Et pour finir, il y a une sorte de «folie de publicité» qui affecte presque tout le monde au Vatican.

Cette folie pourrait être accrue par le comportement du pape François, qui appelle qui il veut quand il le veut, et parle souvent au pied levé. On a beaucoup parlé d'une interview qu'il a accordée à Eugenio Scalfari, fondateur du grand journal italien La Repubblica . L'interview (plutôt une conversation) n'est pas une première. Déjà en 1959, Jean XXIII avait demandé à son secrétariat d'appeler le Corriere della Sera pour dire qu'il était prêt pour une interviewe, qu'il devait accorder au célèbre journaliste italien Indro Montanelli.

La conversation libre de Scalfari avec le pape François a été rapportée par le journaliste d'une manière si générale, que l'on peut encore se poser des questions quant à savoir si les paroles du Pape peuvent être citées comme des positions officielles ou non.

L' Osservatore Romano , le journal du Vatican, a pris la décision de reproduire l'interviewe dans son intégralité, rendant en quelque sorte officiels les propos du Pape. La décision autonome de l'Osservatore Romano (ce n'est pas la première) a de facto privé au Bureau de presse du Saint-Siège de toute stratégie de communication. Le père Lombardi n'avait pas d'autre choix que de souligner que le contenu de l'interviewe devait être fidèle aux paroles du Pape, puisque le pape ne s'était pas plaint, mais qu'il ne pouvait pas confirmer que c'étaient ses mots exacts.

Tel est le Vatican aujourd'hui. Une Vatican toujours plus enclin à sous-traiter (externaliser), tandis que les institutions centrales sont repoussés, dans une sorte de guerre contre Rome. Les cardinaux de la commission que le pape François a nommés pour réformer la Curie semblent vouloir repousser la Curie, plutôt que de la réformer. Ils songent à ré-écrire Pastor Bonus, la Constitution pastorale, mais toutes les propositions qui sont sorties de leur première réunion (le Secrétariat d'État doit être un Secrétariat du pape; plus de place pour les laïcs; un modérateur de la Curie, autrement dit une une sorte du directeur du personnel) sont déjà dans Pastor Bonus. Les Eglises locales ont pris le relais et veulent pousser de côté toute institution centrale .

Sera-ce juste un démantèlement de tout ?

Dans la Curie, dans les diocèses, dans les paroisses, il y a de bons catholiques, qui aiment leurs missions et accomplissent un magnifique travail. Mais au Vatican, il semble maintenant que ce que les gens pensent en dehors de l'Eglise est plus important que ce que les gens pensent à l'intérieur de l'Eglise. Le Vatican s'adresse aux VIP pour promouvoir ce qu'il fait, et ne pense jamais à valoriser les hauts professionnels dont il dispose déjà.

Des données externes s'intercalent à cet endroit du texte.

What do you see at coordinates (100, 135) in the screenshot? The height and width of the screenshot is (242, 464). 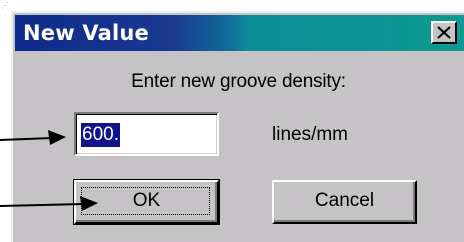 I see `input-value: 600.` at bounding box center [100, 135].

Tandis que le Bureau de Presse du Saint Siège travaille pour expliquer cette papauté, le Pape fait les gros titres des journaux avec des initiatives dont le Bureau de presse du Saint-Siège n'est tout simplement pas au courant. Tandis que le Secrétariat d'Etat du Vatican continue à faire son travail, il est également contesté par les décisions papales soudaines, prises sans aucune coordination.

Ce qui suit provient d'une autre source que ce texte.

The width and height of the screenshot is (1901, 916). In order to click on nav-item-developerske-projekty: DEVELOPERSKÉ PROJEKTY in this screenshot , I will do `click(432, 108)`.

Ce genre d'anarchie n'est pas quelque chose de nouveau dans l'histoire de l'Eglise. Le problème est qu'auparavant, l'institution gérait cette anarchie. Aujourd'hui, l'institution elle-même alimente l'anarchie. Le Vatican informel du pape, un pape en état d'esprit permanent de "sous une dictature", risque de donner du crédit à l'avis de ceux qui pensent que l'Eglise est seulement une «confluence» d'intérêts puissants. L'objectif de ces derniers est de démanteler l'Eglise. Est-ce que le Vatican informel les aidera à y réussir?